§ **Challenge**:
Reproduce the lines of the data running from the one containing "You are a GUI" through the one containing "point(293,49)", both ends included. Substitute "help icon" for "info icon" and leave everything else unchanged.
==== Source material ====
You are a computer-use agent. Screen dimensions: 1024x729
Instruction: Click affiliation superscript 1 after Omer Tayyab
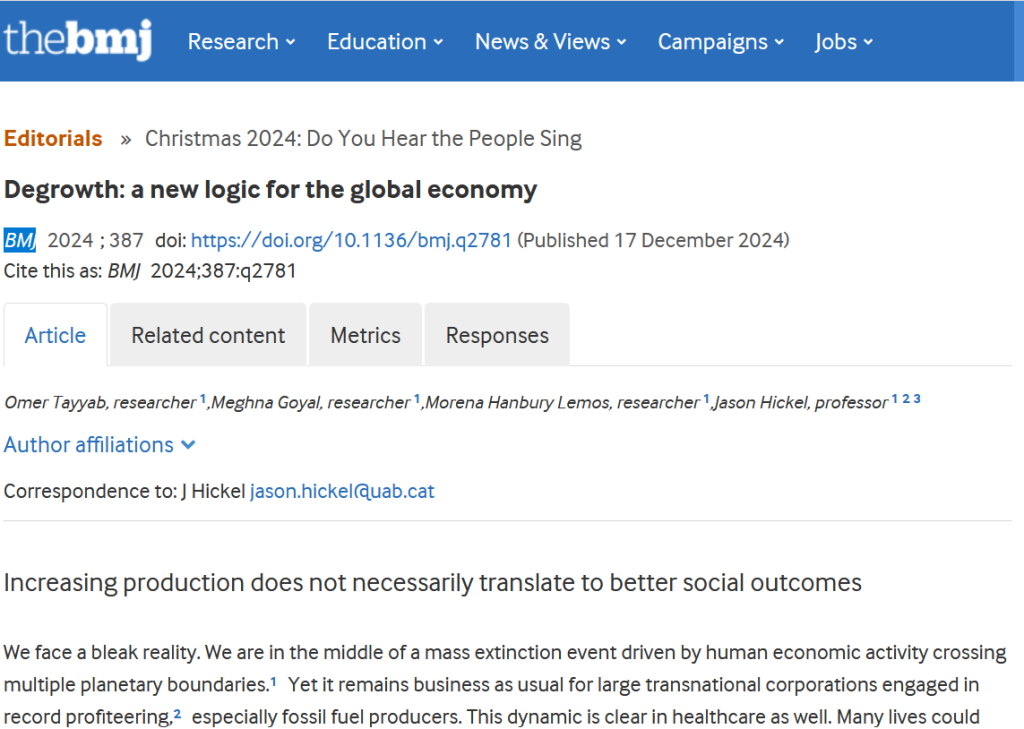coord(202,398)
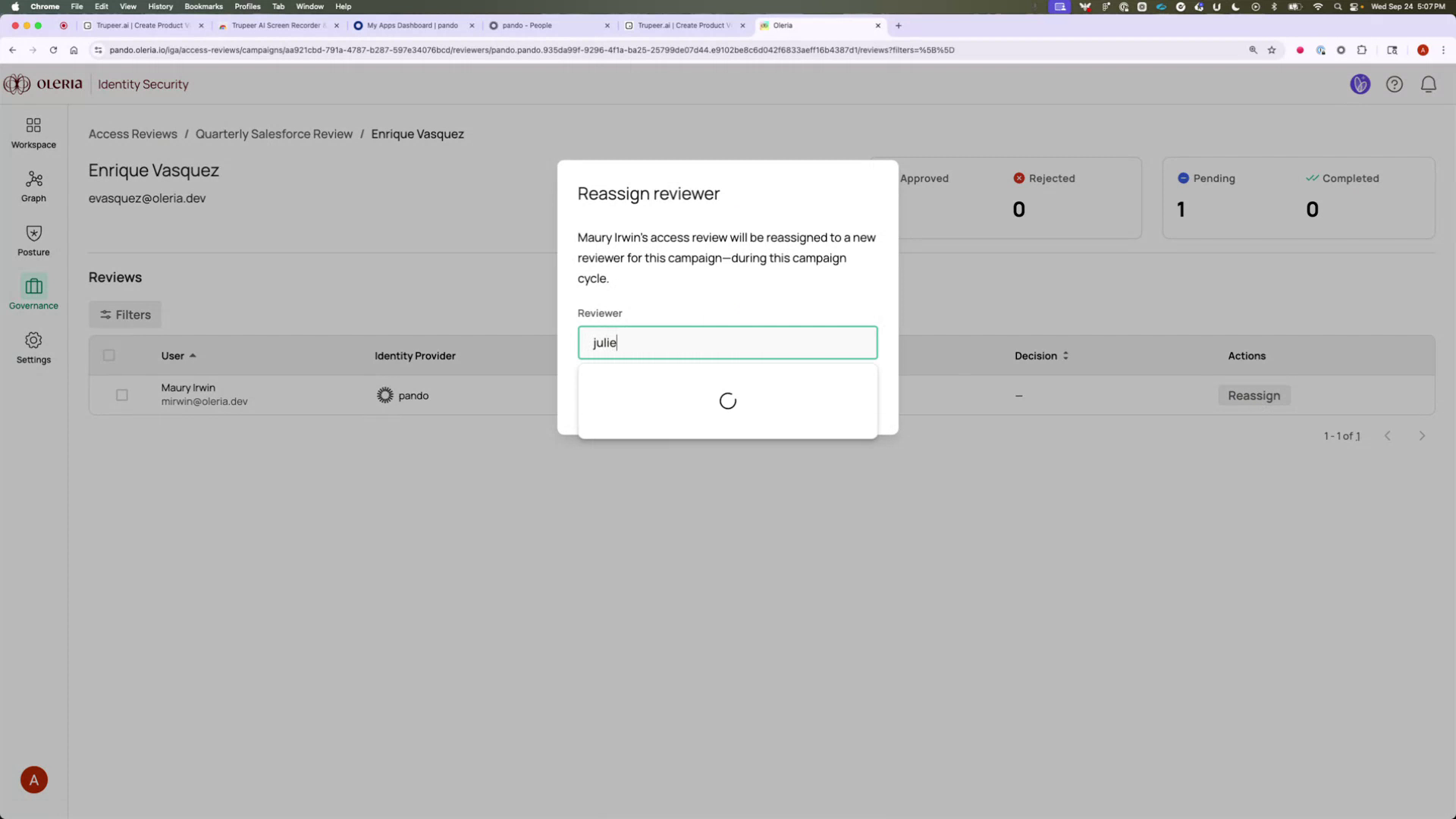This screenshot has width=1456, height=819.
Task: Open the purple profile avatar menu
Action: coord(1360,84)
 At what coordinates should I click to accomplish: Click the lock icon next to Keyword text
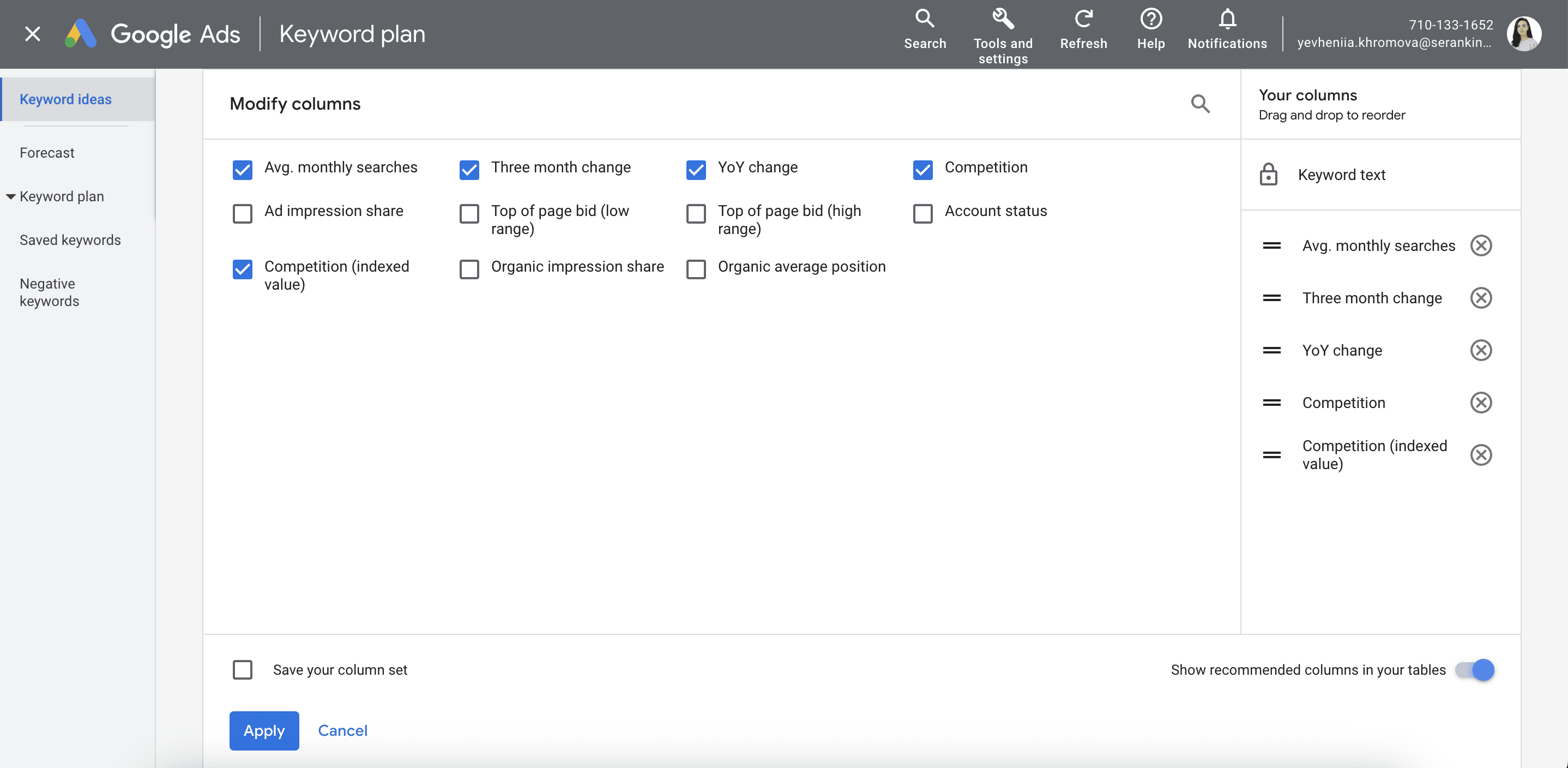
====
==== Source material ====
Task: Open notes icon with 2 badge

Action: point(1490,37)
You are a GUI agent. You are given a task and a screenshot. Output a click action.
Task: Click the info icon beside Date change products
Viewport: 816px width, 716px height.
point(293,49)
====
§ **Solution for this problem**:
You are a GUI agent. You are given a task and a screenshot. Output a click action.
Task: Click the help icon beside Date change products
Viewport: 816px width, 716px height.
point(293,49)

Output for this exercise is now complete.